Limitations Of The Study
Every hospital-based study has limitations, and the present study is no exception. The limitations of the present study are mentioned.
- • It was a cross-sectional study using only one method (DEXA) on a relatively small number of patients from one selected hospital in Dhaka city.
- • All patients in this study received twice-weekly hemodialysis using the same dialysis solution. However, the adequacy of dialysis for individual patients was not measured.
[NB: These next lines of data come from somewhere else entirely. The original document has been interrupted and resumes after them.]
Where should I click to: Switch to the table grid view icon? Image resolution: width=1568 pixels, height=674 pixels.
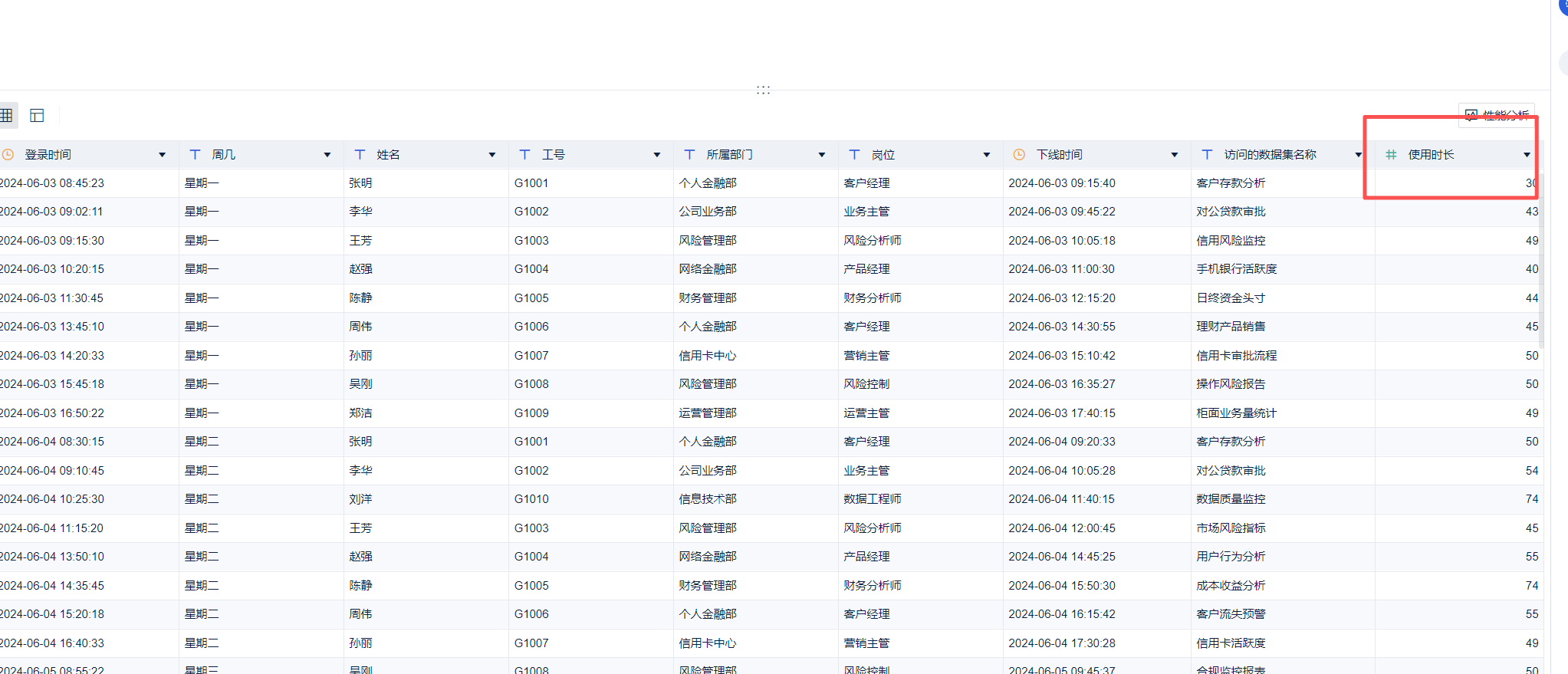[x=7, y=116]
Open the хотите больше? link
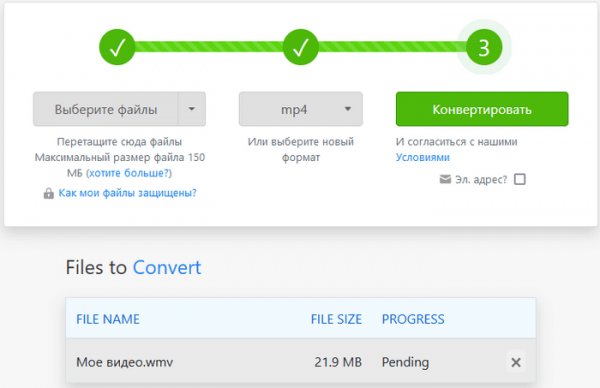 (129, 173)
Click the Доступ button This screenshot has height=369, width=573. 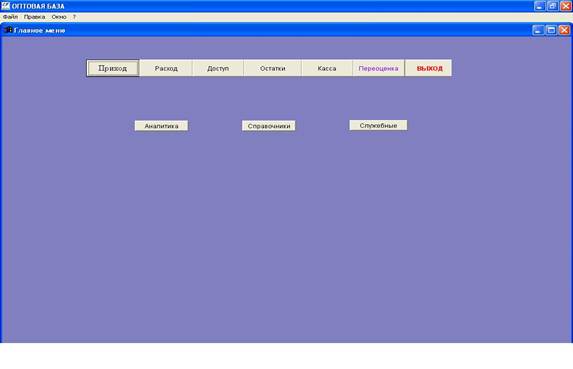click(x=218, y=68)
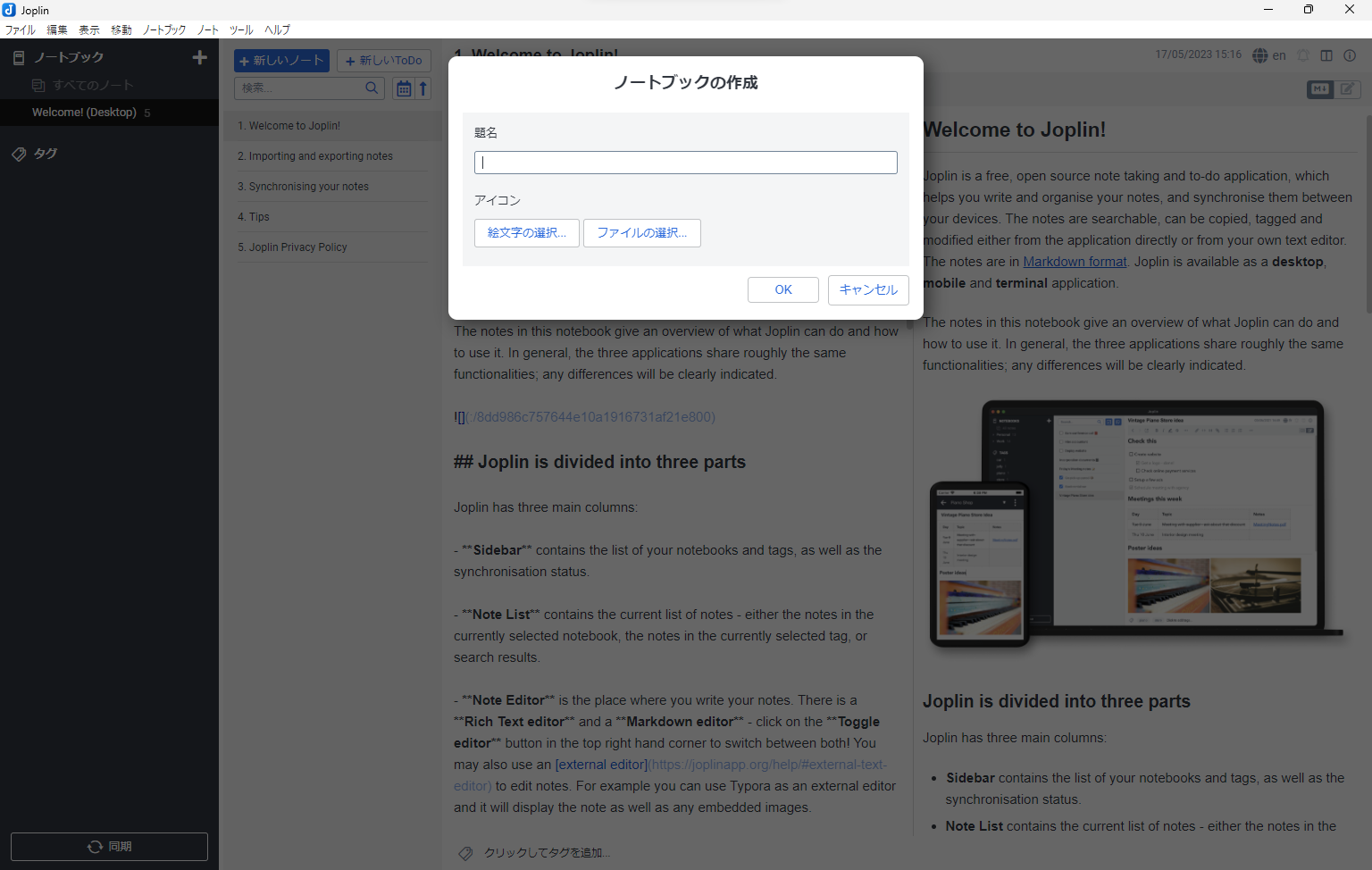Click the alarm bell icon
Screen dimensions: 1372x870
tap(1303, 55)
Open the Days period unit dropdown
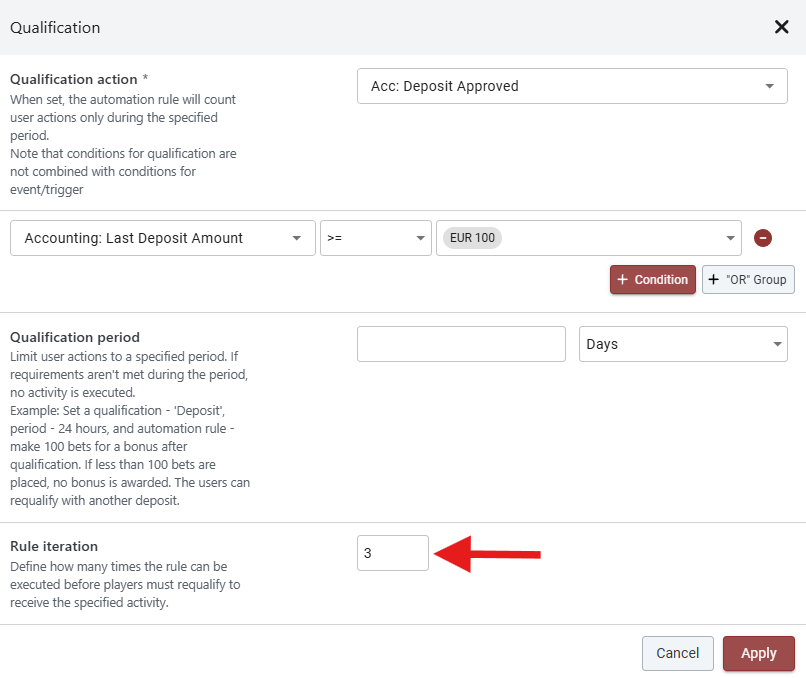Screen dimensions: 806x678 (682, 344)
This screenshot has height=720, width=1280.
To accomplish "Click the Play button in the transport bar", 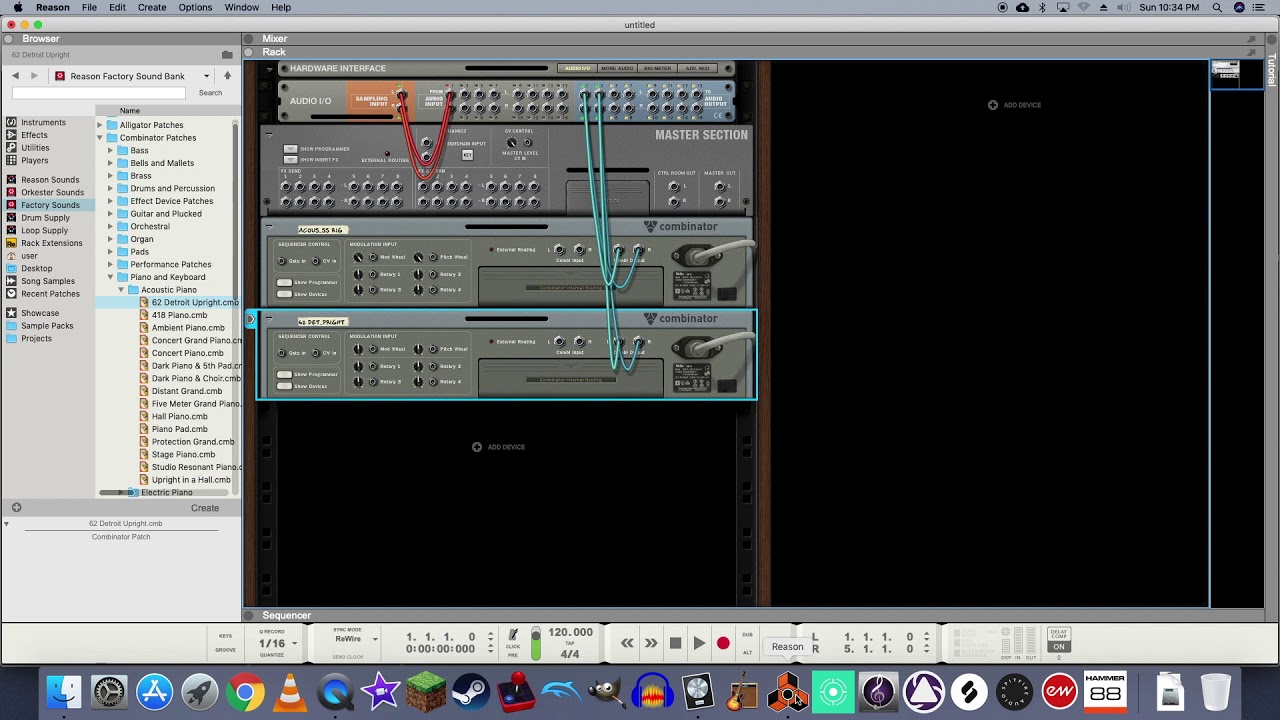I will click(x=698, y=643).
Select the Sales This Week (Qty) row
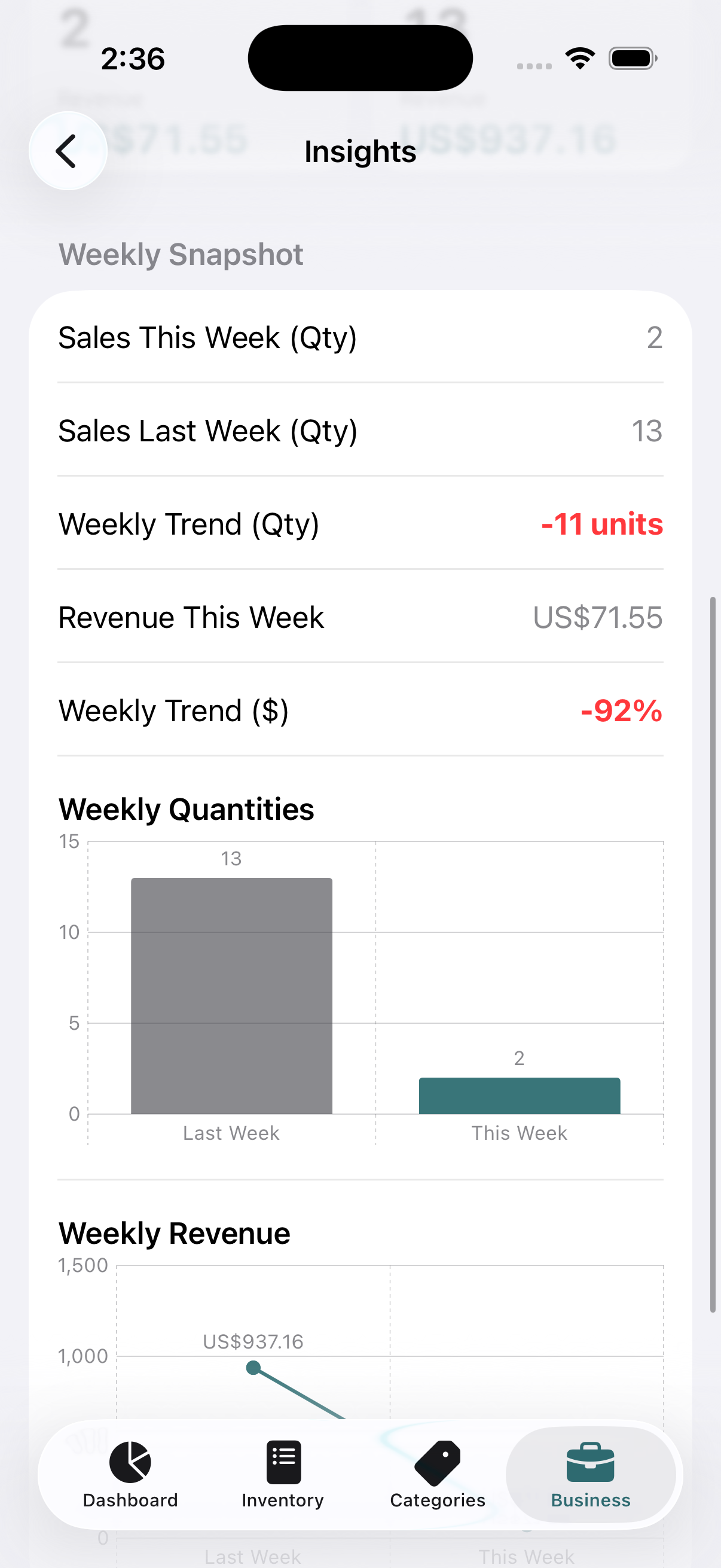The width and height of the screenshot is (721, 1568). (360, 337)
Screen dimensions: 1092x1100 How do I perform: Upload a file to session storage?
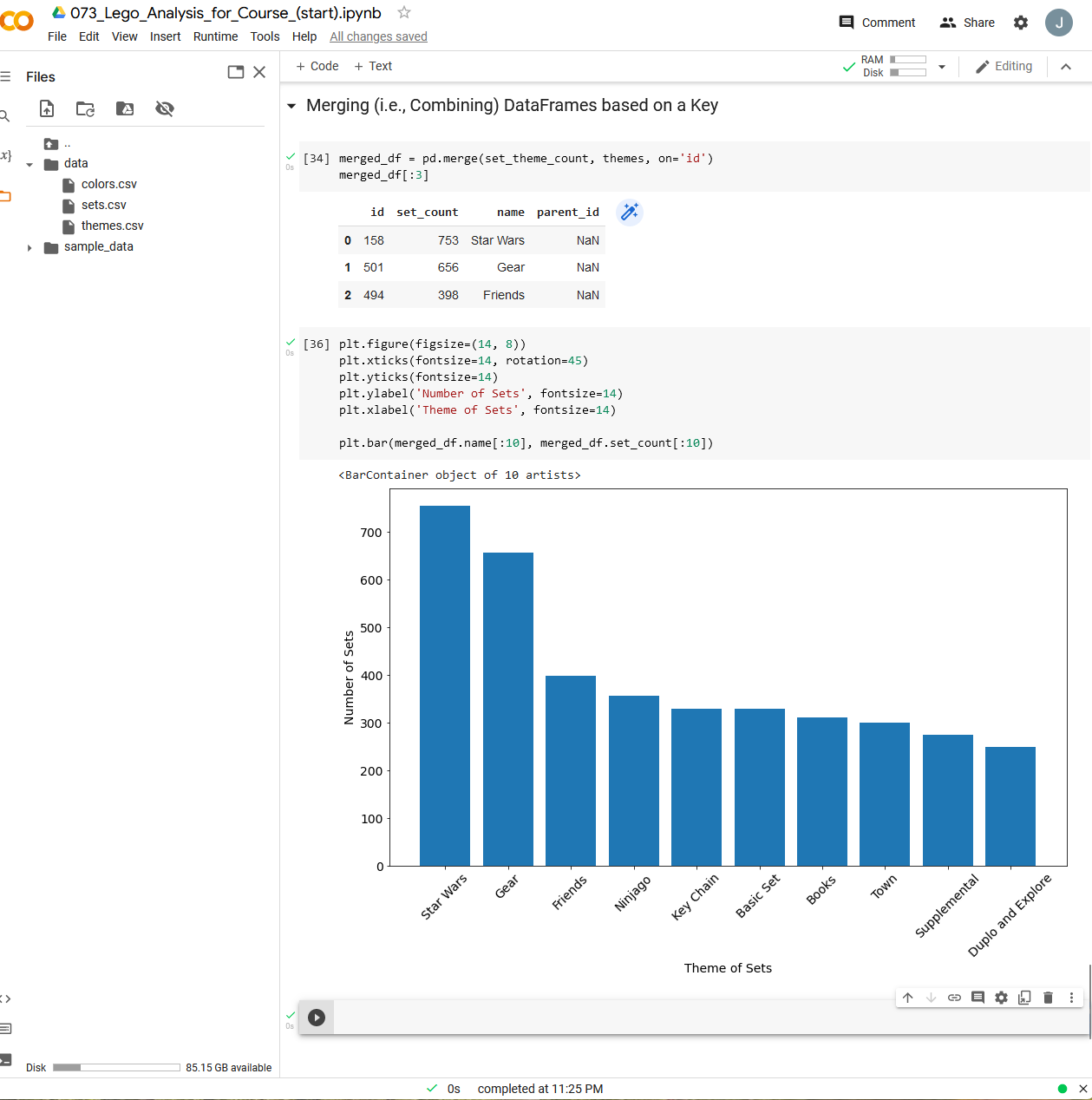click(47, 108)
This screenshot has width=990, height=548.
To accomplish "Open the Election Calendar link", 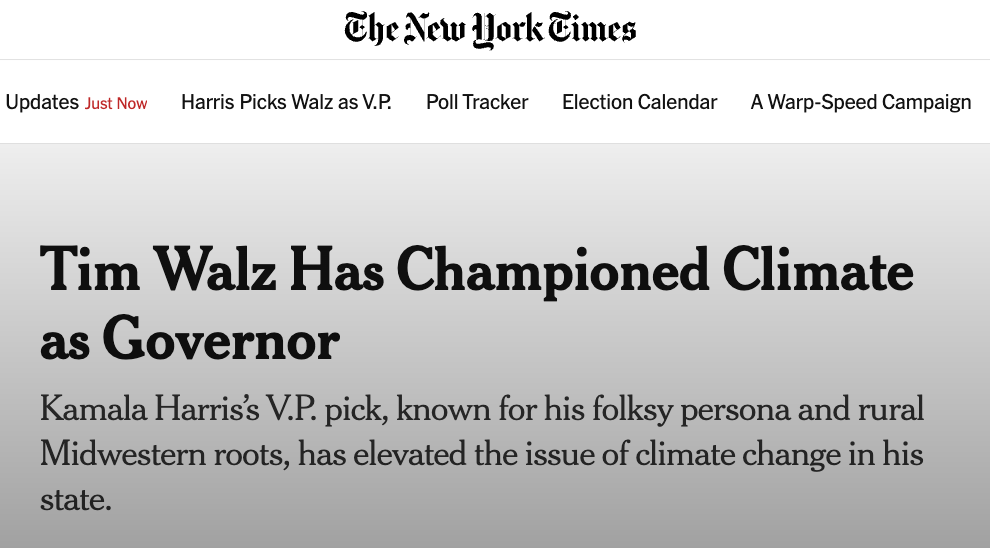I will pyautogui.click(x=640, y=102).
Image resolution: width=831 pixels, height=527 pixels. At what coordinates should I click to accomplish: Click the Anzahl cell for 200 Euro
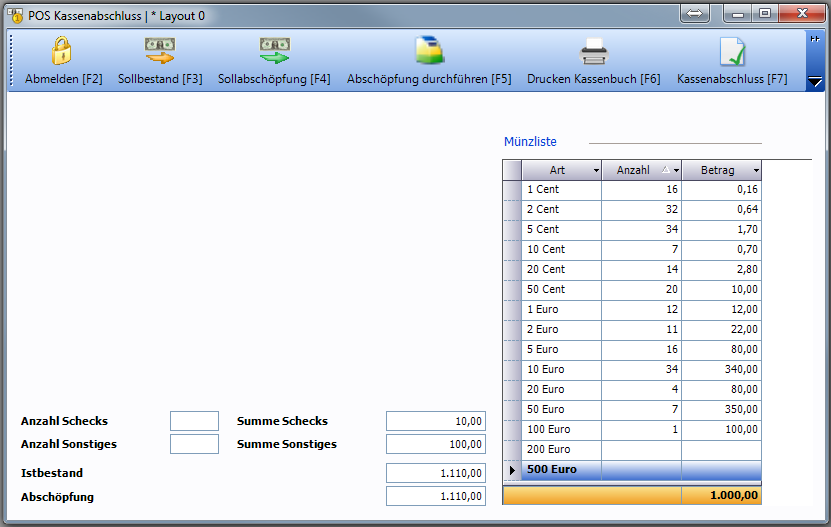[641, 449]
Conclusion And Recommendations
This study highlights a high prevalence of osteopenia and osteoporosis (60%) among patients on maintenance hemodialysis, with a greater burden observed in males. The significant reduction in bone mineral density (BMD) was predominantly noted at appendicular sites, particularly the hip, and the strongest correlation was found between hip (inter) and forearm (MID) measurements in both groups. These findings emphasize the necessity of comprehensive skeletal assessments to improve the diagnosis and management of chronic kidney disease-mineral and bone disorder (CKD-MBD). Given the observed pattern of BMD loss, we recommend that DEXA scans be performed at multiple skeletal sites, including the distal forearm, to enhance the detection and monitoring of bone health in CKD-MBD patients. Further multicenter studies with larger sample sizes are needed to validate these findings. Long-term research utilizing DEXA alongside advanced imaging techniques such as peripheral quantitative computed tomography (pQCT) is warranted to improve BMD assessment and guide targeted interventions for better skeletal outcomes in this high-risk population.